### 1. importing dataset

In [3]:
from datasets import load_dataset
# dataset-1: open-phi/programming_books_llama
# dataset-2: squad (question answering)
data = load_dataset('squad')

In [4]:
data['train'][5]

{'id': '5733bf84d058e614000b61be',
 'title': 'University_of_Notre_Dame',
 'context': "As at most other universities, Notre Dame's students run a number of news media outlets. The nine student-run outlets include three newspapers, both a radio and television station, and several magazines and journals. Begun as a one-page journal in September 1876, the Scholastic magazine is issued twice monthly and claims to be the oldest continuous collegiate publication in the United States. The other magazine, The Juggler, is released twice a year and focuses on student literature and artwork. The Dome yearbook is published annually. The newspapers have varying publication interests, with The Observer published daily and mainly reporting university and other news, and staffed by students from both Notre Dame and Saint Mary's College. Unlike Scholastic and The Dome, The Observer is an independent publication and does not have a faculty advisor or any editorial oversight from the University.
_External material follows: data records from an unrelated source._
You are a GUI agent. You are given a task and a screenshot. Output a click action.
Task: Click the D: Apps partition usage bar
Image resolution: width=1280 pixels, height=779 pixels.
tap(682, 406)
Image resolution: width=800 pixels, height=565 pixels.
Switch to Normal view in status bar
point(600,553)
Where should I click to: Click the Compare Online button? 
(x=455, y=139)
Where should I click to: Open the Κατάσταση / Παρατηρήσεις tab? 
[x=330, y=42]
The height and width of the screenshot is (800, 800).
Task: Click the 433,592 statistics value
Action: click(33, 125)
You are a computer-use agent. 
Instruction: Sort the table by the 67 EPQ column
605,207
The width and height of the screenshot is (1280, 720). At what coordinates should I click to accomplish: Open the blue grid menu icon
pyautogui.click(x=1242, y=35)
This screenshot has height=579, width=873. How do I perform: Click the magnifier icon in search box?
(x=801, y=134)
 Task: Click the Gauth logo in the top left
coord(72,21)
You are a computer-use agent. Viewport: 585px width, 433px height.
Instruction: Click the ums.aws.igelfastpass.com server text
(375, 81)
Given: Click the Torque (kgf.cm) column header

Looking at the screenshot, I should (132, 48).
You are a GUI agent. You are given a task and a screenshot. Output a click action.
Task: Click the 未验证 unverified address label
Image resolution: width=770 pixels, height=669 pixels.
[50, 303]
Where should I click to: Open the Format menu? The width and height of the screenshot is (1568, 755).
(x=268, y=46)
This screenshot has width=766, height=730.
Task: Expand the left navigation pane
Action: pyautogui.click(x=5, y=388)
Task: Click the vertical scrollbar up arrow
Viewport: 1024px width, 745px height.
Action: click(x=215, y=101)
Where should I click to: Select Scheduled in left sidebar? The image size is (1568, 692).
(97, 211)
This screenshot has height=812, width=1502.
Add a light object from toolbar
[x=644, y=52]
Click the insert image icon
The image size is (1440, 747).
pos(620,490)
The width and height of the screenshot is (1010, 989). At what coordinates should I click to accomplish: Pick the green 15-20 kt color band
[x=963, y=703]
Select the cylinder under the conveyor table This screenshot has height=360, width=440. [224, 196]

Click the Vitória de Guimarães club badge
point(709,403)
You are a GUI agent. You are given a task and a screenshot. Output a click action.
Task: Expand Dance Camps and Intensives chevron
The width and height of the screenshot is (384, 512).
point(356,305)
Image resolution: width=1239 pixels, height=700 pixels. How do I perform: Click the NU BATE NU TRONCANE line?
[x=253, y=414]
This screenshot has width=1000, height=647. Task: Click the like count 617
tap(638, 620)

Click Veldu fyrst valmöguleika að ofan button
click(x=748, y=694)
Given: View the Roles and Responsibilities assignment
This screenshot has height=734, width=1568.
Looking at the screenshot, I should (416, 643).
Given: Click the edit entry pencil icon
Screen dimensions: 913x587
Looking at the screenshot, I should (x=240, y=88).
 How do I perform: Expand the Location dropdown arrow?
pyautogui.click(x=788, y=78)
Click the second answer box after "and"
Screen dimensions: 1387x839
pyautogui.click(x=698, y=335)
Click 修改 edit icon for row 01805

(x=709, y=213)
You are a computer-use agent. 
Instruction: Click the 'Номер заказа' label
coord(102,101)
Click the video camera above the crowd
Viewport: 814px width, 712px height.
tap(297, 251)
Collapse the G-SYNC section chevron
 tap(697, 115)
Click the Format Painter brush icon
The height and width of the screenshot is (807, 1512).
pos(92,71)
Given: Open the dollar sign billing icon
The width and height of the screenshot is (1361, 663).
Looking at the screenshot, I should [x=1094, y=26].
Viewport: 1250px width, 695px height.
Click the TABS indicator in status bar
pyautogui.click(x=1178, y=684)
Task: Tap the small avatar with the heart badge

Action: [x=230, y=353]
In 1987, 

### 2. setting up elastic search index

In [7]:
from elasticsearch import Elasticsearch
es = Elasticsearch(['http://localhost:9200'], basic_auth=('elastic', 'elastic'))
# Define your index name
index_name = "qa_dataset"

# Define the index configuration
index_config = {
  "settings": {
    "analysis": {
      "analyzer": {
        "autocomplete": {
          "tokenizer": "autocomplete",
          "filter": ["lowercase", "stop", "porter_stem"],
          "char_filter": ["html_strip"]
        },
        "standard_analyzer": {
          "type": "standard",
          "stopwords": "_english_"
        }
      },
      "tokenizer": {
        "autocomplete": {
          "type": "edge_ngram",
          "min_gram": 3,
          "max_gram": 10,
          "token_chars": ["letter"]
        }
      }
    }
  },
  "mappings": {
    "properties": {
      "title": {
        "type": "text",
        "analyzer": "autocomplete",
        "search_analyzer": "standard"
      },
      "question": {
        "type": "text",
        "analyzer": "standard_analyzer"
      },
      "context": {
        "type": "text",
        "analyzer": "standard_analyzer"
      }
    }
  }
}

if es.indices.exists(index=index_name):
  es.indices.delete(index=index_name)
es.indices.create(index=index_name, body=index_config)

ObjectApiResponse({'acknowledged': True, 'shards_acknowledged': True, 'index': 'qa_dataset'})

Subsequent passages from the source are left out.